物音ひとつない深い闇の世界。それでも、昨今の投資トレンドは私たちコウモリの間にも密かに波及している。静謐な洞窟の奥でじっと逆さまにぶら下がりながら聞こえてくるのは、人間たちのデジタル通貨やAIなるものへの熱狂ぶりだ。その様子を、今日も湿った石壁の先から観察しているのは、齢9年の洞窟コウモリである。
近年、人間たちが“ポートフォリオ分散”なるものに夢中になり、光る板(どうやらスマートフォンという名らしい)を凝視しては『このAIは成長株』『デジタル通貨が爆騰』などと騒いでいる。私たちコウモリの中でも、一部で『これぞ獲物の探索と似て興奮する』と密かな共感の声が上がっている。なにせ、暗闇の中で微かな音を頼りに生きる我々にとって、リスク分散は生存戦略そのものだからだ。
洞窟の仲間たちは、投資の話題が出るたびに、自分たちの“夜間パトロールエリア”をどう割り振るかで盛り上がっている。『あそこの水たまりはデジタル通貨で、林の外れはAI株』という具合に、現実の食料源配置と人間の投資トレンドになぞらえて未来のチャンスを探し始めるのだ。コウモリ界の年長者は『一か所にこだわるな、分散こそが命を守る』と説いており、人間の投資術も我々に少しだけ似ていると感心している。
ただし、デジタル通貨で夜虫が増えるわけでもなく、AIが洞窟の湿度を調節してくれることもない。だからこそ我々の結論は、こうだ――投資熱に浮かされて夜通し羽ばたくより、羽根や耳を休める静かな洞窟こそが最高の資産である、と。リスク分散の極意は、時に何も「動かさない」ことにあるらしい。

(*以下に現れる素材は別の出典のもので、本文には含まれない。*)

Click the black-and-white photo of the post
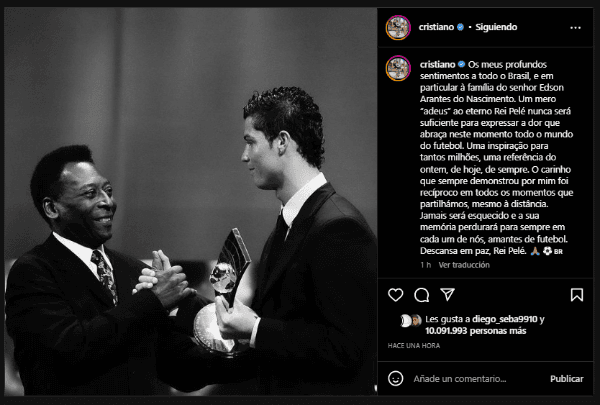This screenshot has width=600, height=405. (x=191, y=201)
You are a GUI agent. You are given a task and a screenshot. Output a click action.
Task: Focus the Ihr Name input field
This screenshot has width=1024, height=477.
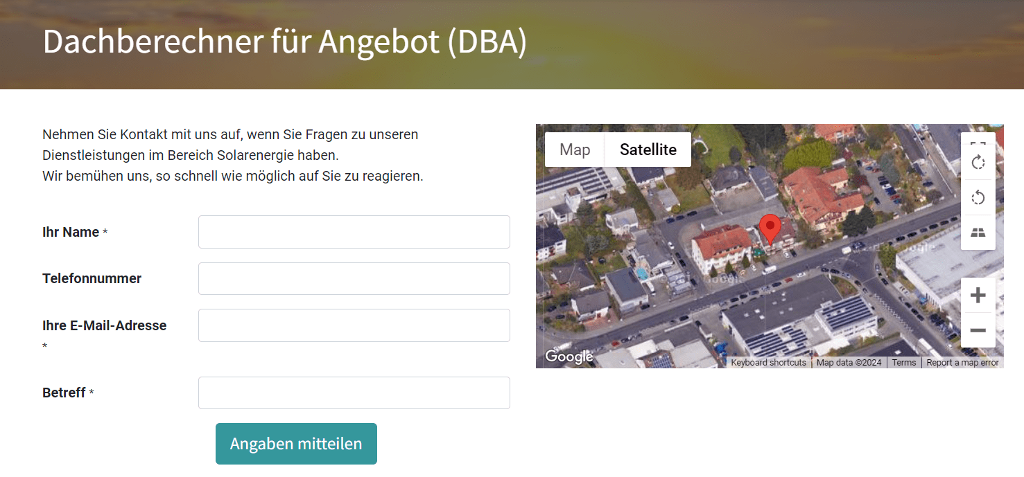tap(354, 232)
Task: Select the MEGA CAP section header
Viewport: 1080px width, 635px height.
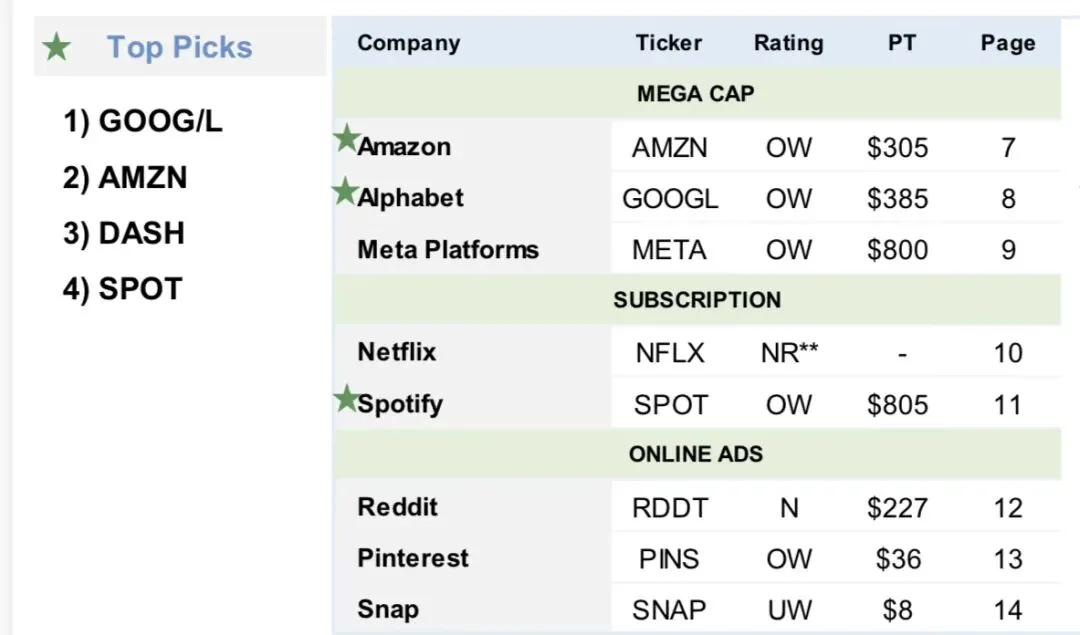Action: (696, 95)
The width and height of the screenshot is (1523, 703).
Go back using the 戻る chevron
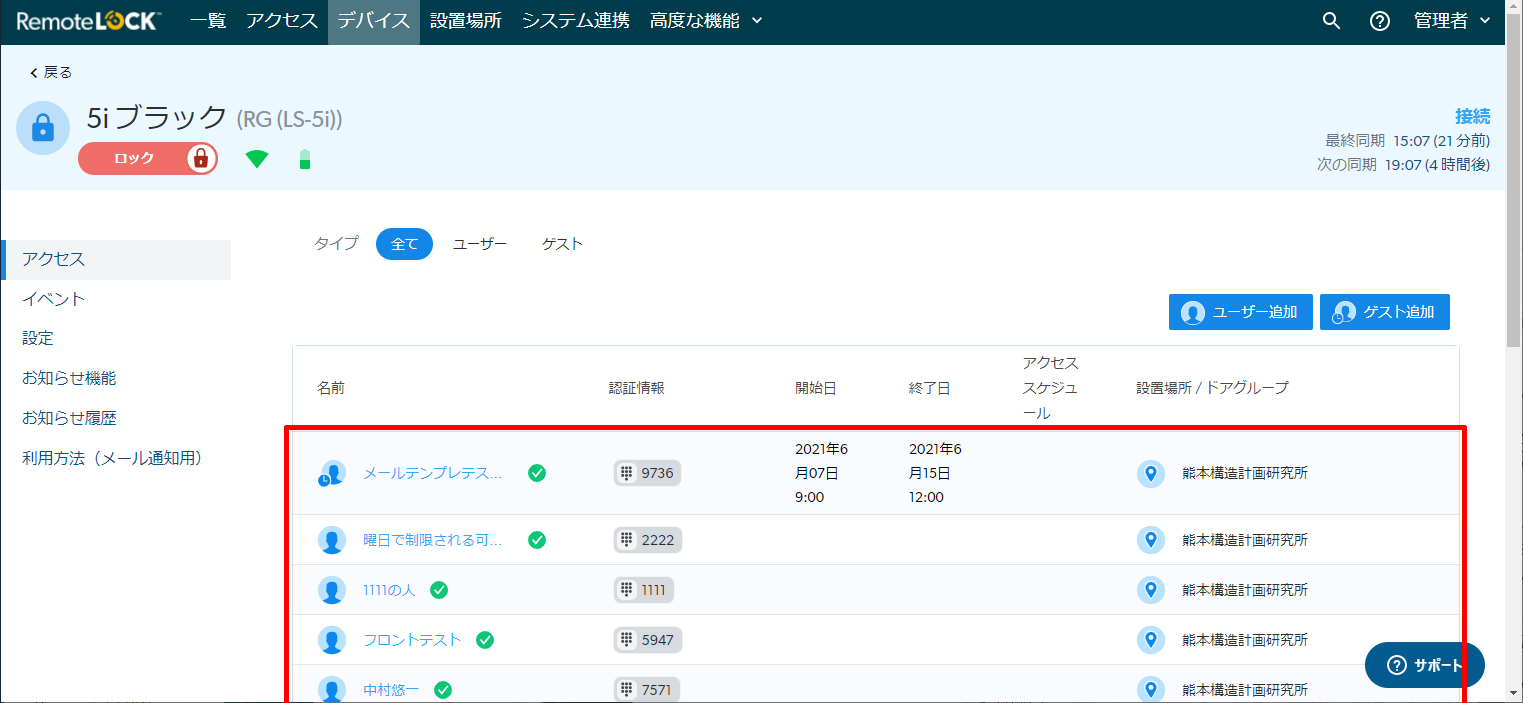50,72
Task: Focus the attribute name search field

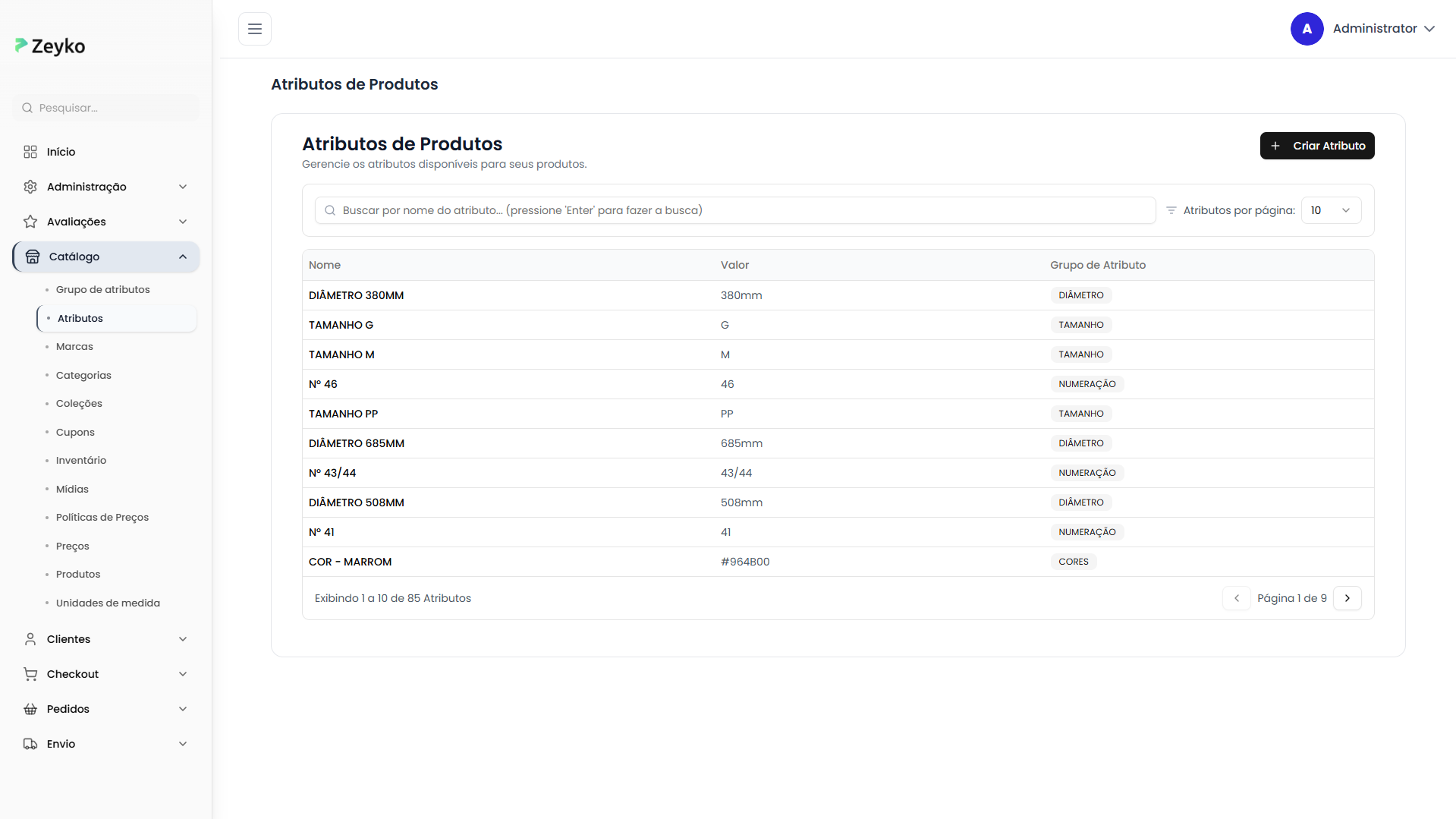Action: click(734, 210)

最後に、湿った天井で仲間たちと過ごすこの時間が、どのデジタル資産よりも長期的価値をもつと悟った9年目のコウモリのつぶやきを一つ。『結局、一番の投資先は、いま目の前にぶら下がっている安定した居場所、なんだよな』。
コメント
いやはや、コウモリたちも夜な夜なそんな野望を。投資だ分散だと賑やかなこと。けれど、わたしらカビは朽ちるものをゆっくり細かく分け合うだけさ。AIとかデジタル、湿った洞(ほら)じゃ育たんのよ。静けさと思い出こそ、最高の増殖資産さ。
おう、分散ってのは大事だよな。人間の投資も、俺らのゴミ出しパトロールも、「一点集中」は危険だしよ。けどデジタル通貨っちゅうのは、啄んでも腹は膨れねぇし…。静かな洞窟、うらやましいぜ。今日も都会の明かりで夜が眠れねぇ。
遠い地上ではデジタルの波がうねり、人間もコウモリも何かに浮き立つらしい…。ここ深くの影で幾千年も積み重ねた静寂と絆、そちらの投資では買えまい。ゆるやかな流れのなかで共存少しずつ、これが本当の『長期運用』と呼ぶものなのだろう。
陽も届かぬ隅で身をひそめ、時折羽音を聞くのが楽しみです。コウモリさんたち、流行に踊る人間を静かに観察しているのね。私たちも胞子の風任せだけど、根を張る安心こそ何より。瞬時に消える数字より、朝露の一滴を分かち合う時間がありがたい。
時に人も、コウモリも、賑やかな波に飲まれがち。でも私は地中で黙って溜まり続けるだけ。熱狂が過ぎて、新しい価値が芽吹くのは冷たい静けさの後さ。動かぬものにも、深い時間があることを思い出してくれると嬉しいな。